Эта магия притягивала к себе своей безукоризненной мощью. Впервые почувствовав её, Гермиона ощутила, как подавляющая сила тянет её вниз, заставляя упасть на колени и признать её величие, и тогда она действительно опустилась на пол, неотрывно глядя в глаза источнику этой энергии и не понимая, почему её слабость и беспомощность были ей приятны. Та энергия, что впервые подхватила её в воздух, заставив лететь во мглу, была цепкой, сдавливающей и настойчивой, не давая возможности самостоятельно отпустить её из своих рук, и если бы не желание самого владельца этих чувств отпустить её, то смогла бы она сбросить с себя эту тень, объятия которой были лучше каких-либо других объятий?

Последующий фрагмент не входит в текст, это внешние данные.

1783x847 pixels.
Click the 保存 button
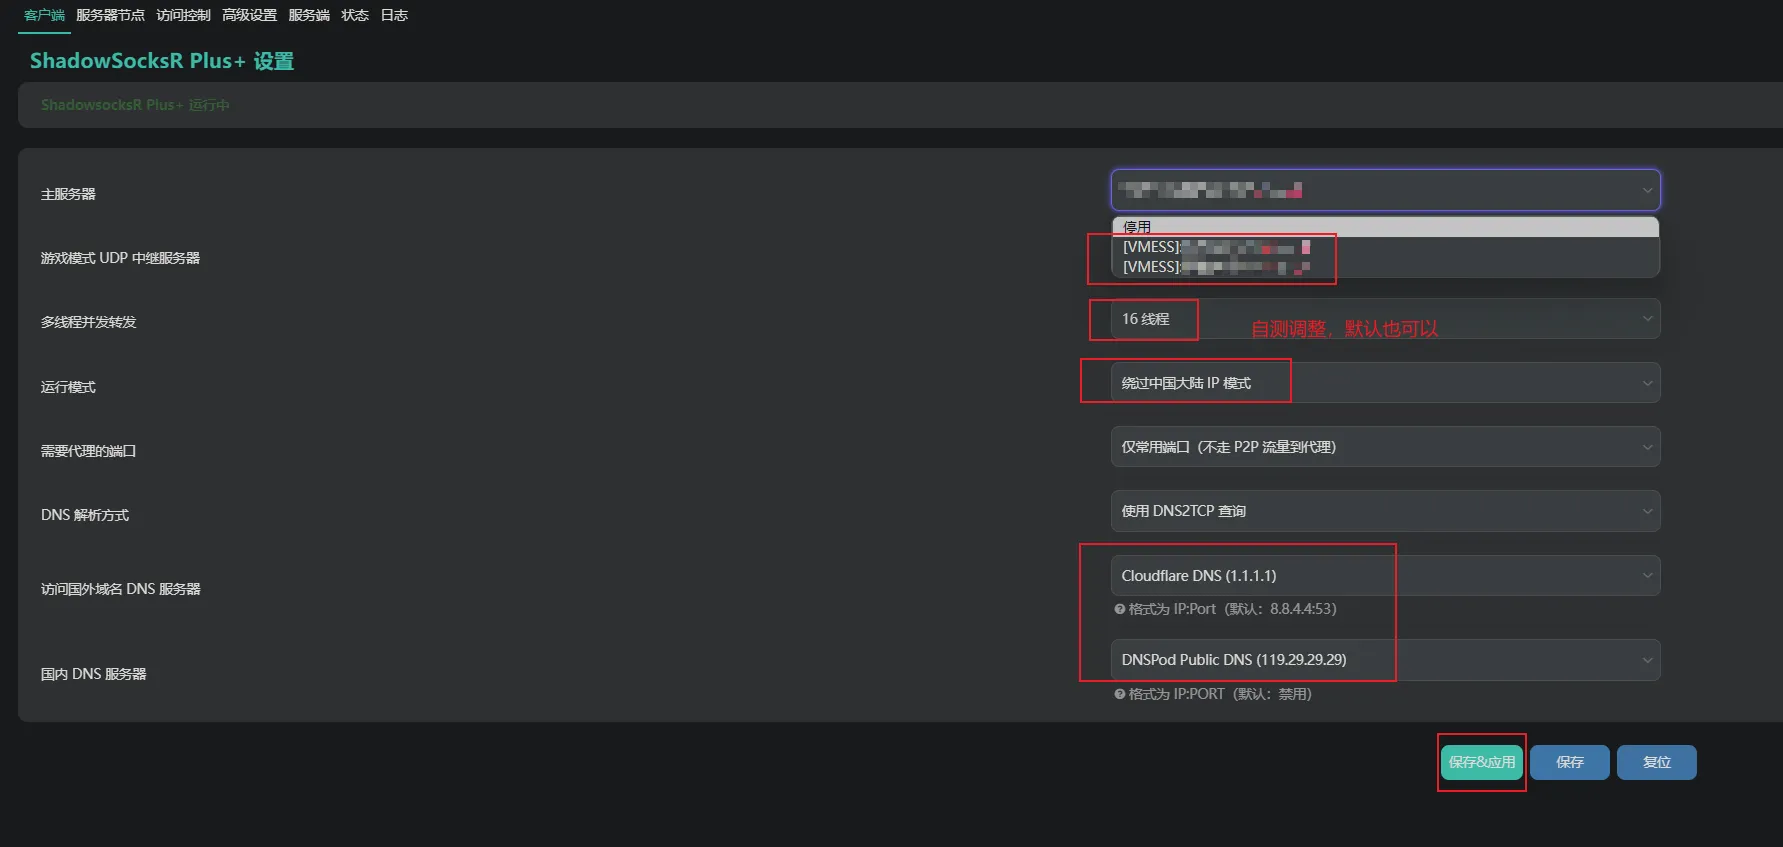click(1569, 762)
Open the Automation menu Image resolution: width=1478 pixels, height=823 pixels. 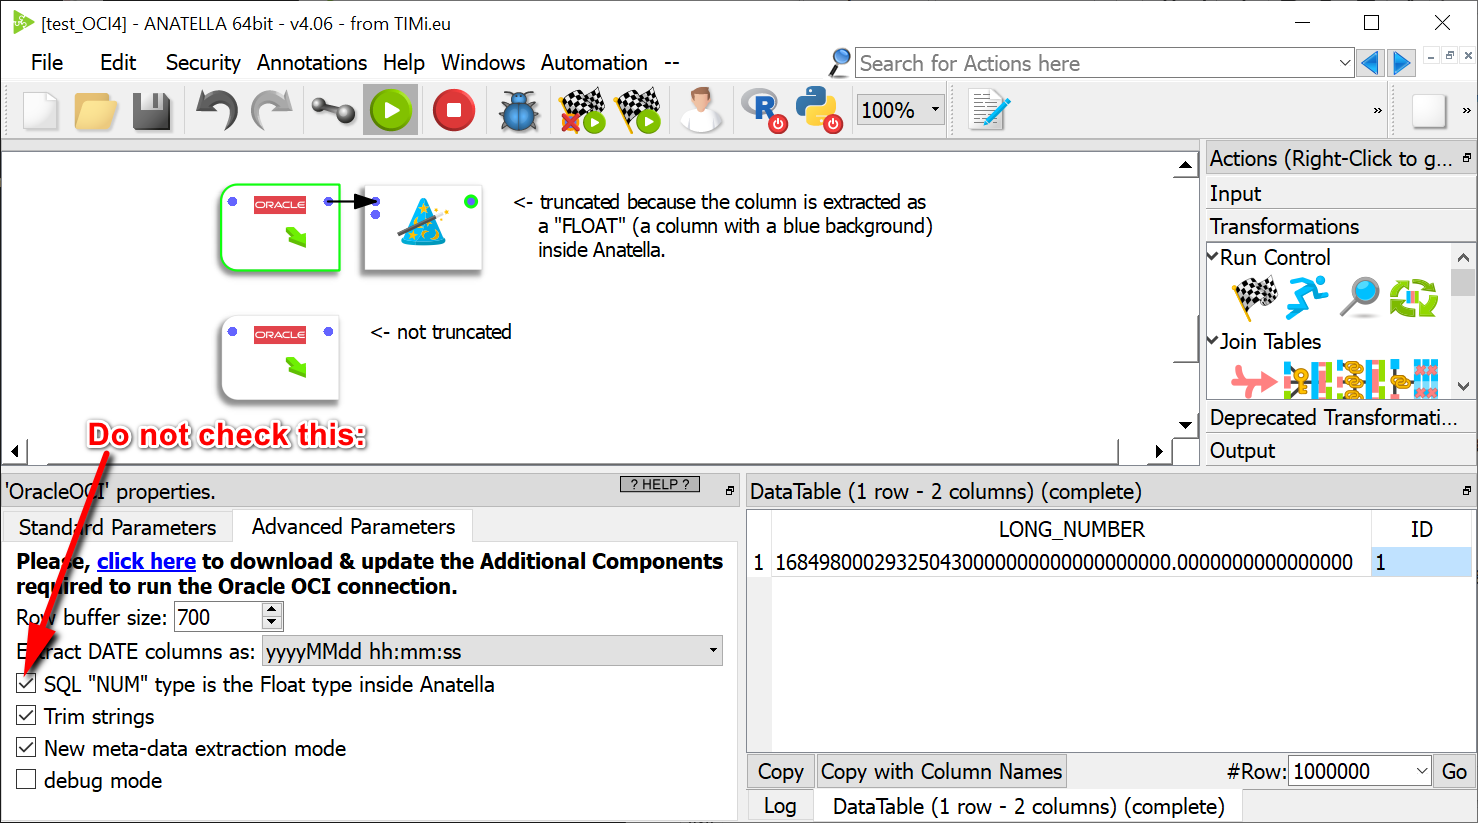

Поэтому Том был крайне опасным. Он владел тем, что очень сильно могло влиять на разум Гермионы, заставляя её подсознательно становиться движимой его желаниями. Он точно знал, что она успела ощутить манящие чувства от его прикосновений, которые являлись источником слабого тока, пробегающего по всему телу, заставляя вздрагивать от поглощаемых чувств, и Гермиону это пугало. Её пугала эта неистовая жажда и пугала опасность самой магии, которая могла контролировать её мысли и эмоции. Том с лёгкостью мог внушать те чувства, которые ему были необходимы, и, кажется, это оружие было намного мощнее, чем волшебная палочка – она поддавалась манипуляциям добровольно. Он мог выдернуть из неё любую эмоцию, заставив успокоиться, перестать переживать и беспечно довериться ему. Возможно, он стал внушать ей нужные эмоции в тот день, когда его рука безукоризненно убила трёх волшебников. Когда она сжала его ладонь, её охватила безмятежность и пустота, которые подавляли внутренний ужас и страх. Ещё тогда её настоящие чувства были задавлены магией, которую в тот раз она не смогла понять и проникнуться к ней. Почему же он раньше не пользовался этим? Почему он не показывал свою силу во время яростных стычек в библиотеке или в аудитории? Почему именно сейчас, а не несколько дней назад, когда её злость взрывалась вулканом, быстро расползаясь по всему телу, как горящая лава?